Seit ich den Einakter geschrieben habe, sind mehr als sieben Jahre vergangen. Von Pegida hört man zum Glück kaum noch etwas. Gegenwärtig geht es auch mehr um Corona, Ukraine-Krieg, Inflation und ungeeignete Staatsminister. Dennoch ist das Thema des Stücks weiterhin relevant: Viele Menschen fühlen sich nicht mitgenommen, nicht verstanden oder ihrer Lebensleistung beraubt. Wir müssen wieder mehr miteinander reden – vor allem über die Komfortgrenzen hinweg.

Denn was nützt es, in der eigenen kleinen Filterblase stets einer Meinung zu sein, wenn die Realität für die meisten anderen Bubbles ganz anders aussieht?

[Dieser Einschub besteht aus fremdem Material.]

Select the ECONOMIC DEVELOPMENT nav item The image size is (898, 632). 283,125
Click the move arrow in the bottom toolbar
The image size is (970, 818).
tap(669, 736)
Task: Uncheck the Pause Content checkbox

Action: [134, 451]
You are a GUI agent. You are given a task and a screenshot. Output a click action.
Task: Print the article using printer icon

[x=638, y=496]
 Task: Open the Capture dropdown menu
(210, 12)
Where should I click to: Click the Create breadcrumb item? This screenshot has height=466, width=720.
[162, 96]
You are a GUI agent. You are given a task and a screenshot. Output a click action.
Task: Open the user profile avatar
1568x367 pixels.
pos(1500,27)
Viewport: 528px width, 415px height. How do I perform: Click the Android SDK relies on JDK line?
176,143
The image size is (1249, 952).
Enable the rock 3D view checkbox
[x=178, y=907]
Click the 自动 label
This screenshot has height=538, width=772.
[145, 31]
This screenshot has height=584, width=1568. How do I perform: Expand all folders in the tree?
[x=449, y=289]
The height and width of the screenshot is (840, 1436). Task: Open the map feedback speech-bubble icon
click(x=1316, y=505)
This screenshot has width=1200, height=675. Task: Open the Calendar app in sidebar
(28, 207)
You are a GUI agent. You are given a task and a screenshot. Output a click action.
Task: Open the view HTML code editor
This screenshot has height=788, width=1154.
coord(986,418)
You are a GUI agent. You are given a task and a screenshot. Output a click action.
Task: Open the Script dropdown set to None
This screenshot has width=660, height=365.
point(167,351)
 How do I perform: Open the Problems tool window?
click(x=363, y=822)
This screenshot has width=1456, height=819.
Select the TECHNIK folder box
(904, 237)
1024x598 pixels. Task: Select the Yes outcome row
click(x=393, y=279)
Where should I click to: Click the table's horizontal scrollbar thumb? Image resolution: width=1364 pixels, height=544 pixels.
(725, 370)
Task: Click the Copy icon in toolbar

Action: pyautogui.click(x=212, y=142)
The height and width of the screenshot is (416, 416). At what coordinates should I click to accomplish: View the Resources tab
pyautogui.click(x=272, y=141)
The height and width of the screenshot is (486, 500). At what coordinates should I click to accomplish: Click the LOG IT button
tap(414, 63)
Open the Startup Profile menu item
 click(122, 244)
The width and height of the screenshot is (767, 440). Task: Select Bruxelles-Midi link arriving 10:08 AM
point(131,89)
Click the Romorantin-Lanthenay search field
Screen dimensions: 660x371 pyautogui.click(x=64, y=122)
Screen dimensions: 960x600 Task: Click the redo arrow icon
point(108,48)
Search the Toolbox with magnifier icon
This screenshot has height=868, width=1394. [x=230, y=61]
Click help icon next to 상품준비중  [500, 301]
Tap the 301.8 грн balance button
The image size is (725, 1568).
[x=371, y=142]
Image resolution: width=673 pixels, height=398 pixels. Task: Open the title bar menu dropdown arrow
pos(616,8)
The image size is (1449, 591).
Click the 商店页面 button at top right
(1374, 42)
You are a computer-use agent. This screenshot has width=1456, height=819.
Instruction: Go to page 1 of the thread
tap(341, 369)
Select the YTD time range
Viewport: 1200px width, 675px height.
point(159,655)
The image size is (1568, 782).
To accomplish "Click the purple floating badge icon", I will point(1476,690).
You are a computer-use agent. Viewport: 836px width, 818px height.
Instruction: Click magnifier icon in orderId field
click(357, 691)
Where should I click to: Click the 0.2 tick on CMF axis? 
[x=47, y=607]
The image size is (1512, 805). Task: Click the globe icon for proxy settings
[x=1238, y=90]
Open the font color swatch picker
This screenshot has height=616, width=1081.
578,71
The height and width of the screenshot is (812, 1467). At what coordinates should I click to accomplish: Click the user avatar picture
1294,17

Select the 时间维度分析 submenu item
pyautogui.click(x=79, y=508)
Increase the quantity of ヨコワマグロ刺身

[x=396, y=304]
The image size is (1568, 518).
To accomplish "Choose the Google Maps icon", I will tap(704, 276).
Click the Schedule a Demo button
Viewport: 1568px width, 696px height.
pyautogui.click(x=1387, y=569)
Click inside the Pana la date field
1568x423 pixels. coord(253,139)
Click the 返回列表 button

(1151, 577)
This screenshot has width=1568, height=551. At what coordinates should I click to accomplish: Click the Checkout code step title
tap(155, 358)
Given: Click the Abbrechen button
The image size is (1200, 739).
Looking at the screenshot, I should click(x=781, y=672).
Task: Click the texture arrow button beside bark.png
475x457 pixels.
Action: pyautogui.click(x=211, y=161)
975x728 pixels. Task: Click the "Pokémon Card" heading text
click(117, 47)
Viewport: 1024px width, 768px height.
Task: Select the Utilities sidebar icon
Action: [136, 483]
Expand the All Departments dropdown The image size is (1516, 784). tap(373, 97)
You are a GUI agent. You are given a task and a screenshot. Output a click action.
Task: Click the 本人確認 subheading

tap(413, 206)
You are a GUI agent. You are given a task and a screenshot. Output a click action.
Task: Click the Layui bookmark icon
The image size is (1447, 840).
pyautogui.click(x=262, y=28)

Miteinander reden, sich gegenseitig zuhören und verstehen – darum geht es. Und nicht etwa darum, den anderen zwingend von der eigenen Meinung zu überzeugen, sondern ausschließlich darum, sich miteinander auszutauschen.

Mitläufer werden immer Mitläufer bleiben, wenn sie nicht auch einmal zu Wort kommen dürfen. Und wer ein offenes Ohr hat, öffnet im zweiten Schritt vielleicht auch sein Herz.